▶ **AIM OF THE TASK**
Rewrite these entries with every "screenshot" swapped for "screen capture", leaving everything else the same.

::::::::

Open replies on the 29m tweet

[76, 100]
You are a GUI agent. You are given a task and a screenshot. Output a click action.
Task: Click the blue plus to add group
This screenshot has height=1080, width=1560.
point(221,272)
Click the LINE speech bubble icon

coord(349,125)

::::::::

▶ **SOLVED PROBLEM**
Open replies on the 29m tweet

[76, 100]
You are a GUI agent. You are given a task and a screen capture. Output a click action.
Task: Click the blue plus to add group
This screen capture has height=1080, width=1560.
point(221,272)
Click the LINE speech bubble icon

coord(349,125)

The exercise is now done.